Fear is more reliable than love because it touches on self-interest. Diplomacy requires the backing of armed force because, as Frederick and Kissinger both perceived, success in a diplomatic negotiation depends not on the logic or justice of one’s position but on a calculus of power. On the bottom line, it’s either force or the threat of force that creates the conditions for successful negotiations between nations.
Sometimes, indeed, war can be staved off by the threat of force. Just now we’re observing the sixtieth anniversary of the Cuban Missile Crisis, a most dangerous confrontation between the US and the USSR that was resolved diplomatically because both sides feared the alternative, nuclear war. Or sometimes a war can be ended by the intervention of a third party, as in the Crimean War (1853-56). Austria, having adhered to a policy of armed neutrality until late 1855, helped to end the war by threatening to come in against Russia—a major factor in Tsar Nicholas I’s decision to sue for peace. But sometimes a war rages on until it reaches a definitive, culminating point, compelling one side or the other to give up. That was how World War I ended, with the exhaustion of the Central Powers.
In each of these examples, a calculus of power brought the belligerents and interested parties to the negotiating table. Good intentions and considerations of humanity were not necessarily absent, but ultimately it was fear and self-interest that made diplomacy possible.

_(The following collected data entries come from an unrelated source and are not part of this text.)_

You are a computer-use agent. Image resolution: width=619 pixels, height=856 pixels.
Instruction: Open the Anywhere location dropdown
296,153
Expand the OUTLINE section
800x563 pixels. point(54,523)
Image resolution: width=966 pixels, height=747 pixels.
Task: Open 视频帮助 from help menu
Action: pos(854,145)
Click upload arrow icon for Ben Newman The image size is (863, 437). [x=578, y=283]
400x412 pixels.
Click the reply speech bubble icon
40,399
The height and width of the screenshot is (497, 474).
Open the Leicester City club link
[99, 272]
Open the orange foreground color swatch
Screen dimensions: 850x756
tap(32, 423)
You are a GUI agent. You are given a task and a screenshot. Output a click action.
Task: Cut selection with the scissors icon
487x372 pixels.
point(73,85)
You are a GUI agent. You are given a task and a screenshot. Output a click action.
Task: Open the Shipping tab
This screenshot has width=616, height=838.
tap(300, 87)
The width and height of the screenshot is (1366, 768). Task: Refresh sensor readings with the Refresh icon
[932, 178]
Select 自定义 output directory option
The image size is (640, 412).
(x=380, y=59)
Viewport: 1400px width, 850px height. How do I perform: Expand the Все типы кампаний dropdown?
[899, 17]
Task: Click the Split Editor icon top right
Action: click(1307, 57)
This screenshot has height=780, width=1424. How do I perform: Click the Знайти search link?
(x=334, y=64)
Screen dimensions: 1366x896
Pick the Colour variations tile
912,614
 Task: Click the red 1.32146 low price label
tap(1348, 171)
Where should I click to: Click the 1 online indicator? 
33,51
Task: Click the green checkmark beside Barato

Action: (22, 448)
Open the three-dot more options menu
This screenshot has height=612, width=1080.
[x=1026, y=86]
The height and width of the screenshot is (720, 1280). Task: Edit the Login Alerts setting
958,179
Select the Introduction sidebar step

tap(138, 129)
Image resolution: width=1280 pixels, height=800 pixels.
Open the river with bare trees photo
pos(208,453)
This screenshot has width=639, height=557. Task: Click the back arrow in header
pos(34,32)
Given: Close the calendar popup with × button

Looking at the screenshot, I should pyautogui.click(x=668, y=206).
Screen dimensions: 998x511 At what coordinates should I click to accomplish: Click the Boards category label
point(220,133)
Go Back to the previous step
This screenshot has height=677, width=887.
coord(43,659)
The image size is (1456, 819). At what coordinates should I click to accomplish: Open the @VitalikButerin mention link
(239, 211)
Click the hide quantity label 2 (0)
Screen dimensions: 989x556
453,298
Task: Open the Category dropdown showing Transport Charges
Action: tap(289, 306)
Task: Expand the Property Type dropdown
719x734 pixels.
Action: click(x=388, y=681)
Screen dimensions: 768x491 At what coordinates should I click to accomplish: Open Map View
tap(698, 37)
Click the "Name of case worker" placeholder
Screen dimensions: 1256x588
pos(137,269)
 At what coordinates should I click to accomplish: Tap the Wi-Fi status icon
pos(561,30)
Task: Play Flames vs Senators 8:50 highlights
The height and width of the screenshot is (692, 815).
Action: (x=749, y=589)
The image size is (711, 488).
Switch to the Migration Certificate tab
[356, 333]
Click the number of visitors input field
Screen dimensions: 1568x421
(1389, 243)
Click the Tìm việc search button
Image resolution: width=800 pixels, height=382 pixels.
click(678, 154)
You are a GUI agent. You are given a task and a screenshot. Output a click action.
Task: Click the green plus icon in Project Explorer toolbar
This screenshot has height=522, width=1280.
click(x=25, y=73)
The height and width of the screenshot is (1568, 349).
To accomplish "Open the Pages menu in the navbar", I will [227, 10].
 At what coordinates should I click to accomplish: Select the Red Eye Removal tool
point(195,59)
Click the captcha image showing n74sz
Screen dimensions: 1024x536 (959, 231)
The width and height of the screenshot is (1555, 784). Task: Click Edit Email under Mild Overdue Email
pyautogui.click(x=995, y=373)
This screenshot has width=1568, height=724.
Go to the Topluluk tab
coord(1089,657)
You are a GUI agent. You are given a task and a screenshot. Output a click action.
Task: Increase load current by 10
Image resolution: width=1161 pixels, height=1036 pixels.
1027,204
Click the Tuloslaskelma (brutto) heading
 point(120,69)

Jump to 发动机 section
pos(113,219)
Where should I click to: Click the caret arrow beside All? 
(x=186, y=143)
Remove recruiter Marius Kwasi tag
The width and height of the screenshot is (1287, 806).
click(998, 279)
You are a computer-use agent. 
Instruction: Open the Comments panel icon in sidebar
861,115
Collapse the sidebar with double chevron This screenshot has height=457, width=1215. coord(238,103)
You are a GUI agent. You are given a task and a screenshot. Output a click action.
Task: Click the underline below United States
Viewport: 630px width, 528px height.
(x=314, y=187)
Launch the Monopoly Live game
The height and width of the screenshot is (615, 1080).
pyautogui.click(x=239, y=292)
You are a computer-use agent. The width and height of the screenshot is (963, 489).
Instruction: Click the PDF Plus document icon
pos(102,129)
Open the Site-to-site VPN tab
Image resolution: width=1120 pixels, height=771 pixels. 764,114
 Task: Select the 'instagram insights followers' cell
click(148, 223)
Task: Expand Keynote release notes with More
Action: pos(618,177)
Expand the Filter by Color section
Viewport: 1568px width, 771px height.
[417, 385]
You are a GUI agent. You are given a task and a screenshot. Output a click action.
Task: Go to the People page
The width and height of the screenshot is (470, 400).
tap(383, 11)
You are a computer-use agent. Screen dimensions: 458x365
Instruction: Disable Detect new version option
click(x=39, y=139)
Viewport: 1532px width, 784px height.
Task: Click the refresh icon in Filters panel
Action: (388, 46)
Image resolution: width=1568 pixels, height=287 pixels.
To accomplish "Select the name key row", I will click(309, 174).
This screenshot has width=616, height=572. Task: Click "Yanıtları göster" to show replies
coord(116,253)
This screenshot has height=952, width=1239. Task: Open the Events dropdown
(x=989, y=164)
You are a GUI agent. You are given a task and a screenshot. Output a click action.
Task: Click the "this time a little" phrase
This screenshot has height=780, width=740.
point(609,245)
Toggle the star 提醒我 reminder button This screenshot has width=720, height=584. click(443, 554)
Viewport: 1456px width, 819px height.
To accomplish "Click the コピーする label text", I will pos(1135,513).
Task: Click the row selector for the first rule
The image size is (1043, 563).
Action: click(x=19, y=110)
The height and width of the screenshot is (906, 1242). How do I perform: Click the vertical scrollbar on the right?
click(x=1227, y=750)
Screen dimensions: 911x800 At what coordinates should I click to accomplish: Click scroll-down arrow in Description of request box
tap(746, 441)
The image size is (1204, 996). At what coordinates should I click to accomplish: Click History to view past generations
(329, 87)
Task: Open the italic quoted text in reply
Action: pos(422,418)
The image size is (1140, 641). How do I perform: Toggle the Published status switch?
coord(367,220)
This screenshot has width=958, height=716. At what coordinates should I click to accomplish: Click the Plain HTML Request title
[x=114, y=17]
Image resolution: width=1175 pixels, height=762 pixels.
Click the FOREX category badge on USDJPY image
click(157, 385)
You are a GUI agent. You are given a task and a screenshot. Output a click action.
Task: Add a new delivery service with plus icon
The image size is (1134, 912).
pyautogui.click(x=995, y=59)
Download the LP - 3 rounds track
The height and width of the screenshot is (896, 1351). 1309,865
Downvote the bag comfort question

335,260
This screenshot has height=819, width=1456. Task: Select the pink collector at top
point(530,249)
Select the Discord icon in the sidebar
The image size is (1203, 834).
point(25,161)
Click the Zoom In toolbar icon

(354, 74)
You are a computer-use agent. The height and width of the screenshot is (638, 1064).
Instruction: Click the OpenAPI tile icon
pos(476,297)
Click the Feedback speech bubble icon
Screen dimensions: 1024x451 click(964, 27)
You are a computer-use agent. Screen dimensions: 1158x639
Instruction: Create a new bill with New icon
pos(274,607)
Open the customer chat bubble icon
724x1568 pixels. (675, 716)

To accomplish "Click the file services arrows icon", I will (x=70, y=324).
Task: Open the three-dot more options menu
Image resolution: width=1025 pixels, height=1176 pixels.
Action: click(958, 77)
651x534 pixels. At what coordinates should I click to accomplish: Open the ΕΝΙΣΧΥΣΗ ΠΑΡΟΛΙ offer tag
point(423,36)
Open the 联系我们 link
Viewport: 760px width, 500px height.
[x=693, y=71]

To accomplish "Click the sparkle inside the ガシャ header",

The Russo-Ukrainian War has been going on for eight months now, and so far neither side has shown a willingness to cut its losses and ask for peace talks. The Ukrainian government and people remain determined to eject the hated invader from their territory; the Russian government is determined to stave off a humiliating defeat that could well prove fatal to V. Putin and his regime. Therefore, the only diplomatic ploy would be for the United States and NATO to impose peace terms. And the only realistic way of doing that would be to put pressure on Ukraine to make concessions to Russia—that is, to provide Putin & Co. with an off-ramp.
The United States and its allies have the power to do this. The military assistance and diplomatic support they’ve provided to Ukraine made it possible for that country to stand up against Russian aggression and turn the tide of the war. A threat to reduce or cut off that support might well convince the Ukrainians that they can do no more. But the responsibility for the peace settlement would then rest with those who’ve demanded it.
It's depressingly easy to foresee how the ensuing negotiations would go: a one-way process, a series of escalating concessions to Russia. Once Putin saw that Ukraine’s allies had gone wobbly, he’d hold out for everything he could get in exchange for that shiny object, peace. And if the Ukrainians balked, they’d be denounced as warmongers.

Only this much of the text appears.